Registered: 1590361965 Posts: 2
My best friend of 11 years, Bella, a Bijon/ Shih Tzu mix, suddenly passed away last night. We came home to find her limp and barely able to breathe. We took her to the animal hospital to find out that she has hemangiocarcinoma, a very malignant cancer that had metastasized through her body. One of the tumors had burst and caused her to bleed internally. They gave us the option of a $10,000 surgery to go in and try to stop the bleeding, with no guarantees of success. If the surgery had succeeded, she would have needed chemotherapy to be guaranteed 4 months at the most. We made the very difficult decision to put her down. We did not want her to suffer post-surgery, and sure as hell did not want to put her through chemotherapy just for a shot a 4 more months. I am completely devastated, as is my entire family. She was one of a kind, the most caring and loving dog ever. We never considered her a dog due to her eerily human-like behaviors, she was the center of our world at home and we were the center of hers. I have no regrets, we gave her the best life she could possibly have had and I made it a point to tell her how much I loved her and how much she meant to me on a weekly basis. I couldn’t fathom losing her so soon, and I am still in denial that she is gone. I am completely devastated and would do anything just for a few more days with her. The suddenness of the incident left us with only a couple hours to say our final goodbyes. I will never forget her, and she brought so many joyous memories to my life. I love her beyond words can describe, I am just having a very tough time accepting that she is gone. I would very much appreciate advice from anyone who has been through a similar situation. I miss her so much already, and am heart broken.

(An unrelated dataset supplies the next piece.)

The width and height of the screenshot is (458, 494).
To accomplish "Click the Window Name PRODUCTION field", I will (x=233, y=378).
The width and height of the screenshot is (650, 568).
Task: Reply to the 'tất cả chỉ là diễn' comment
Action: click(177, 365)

Registered: 1589111874 Posts: 12
I have been through almost the exact same thing as you. Hurley became limp and was having trouble breathing out of nowhere one morning three weeks ago, the vet suspected poisoning but in the end thought it was a stomach ulcer causing internal bleeding. He went down hill quite quickly and I made the decision to euthanise. He was 10 and was my best friend. It’s been two weeks since he left. It is absolutely heartbreaking and although I can’t help you to feel better, I can say time slowly heals. Take it day by day, cry when you need to, go for walks to clear your head, just try to keep busy. In saying that I think it’s important to take moments to stop and remember them and the good times. I really believe that they stay with us after they are gone, look out for the signs and I hope that it brings a smile to your face. Take care
Registered: 1590361965 Posts: 2
Sophie, thank you for the advice, it is very much appreciated and it makes me feel better knowing I am not alone in what I am going through right now. I am so sorry to hear about Hurley, I hope that you can also get through this tough time, I send my condolences and best wishes. In the end, we get dogs to give them everything we can, and they reciprocate the same. It brings me peace knowing that she isn’t in pain now, and that she had the best 11 years a dog could have.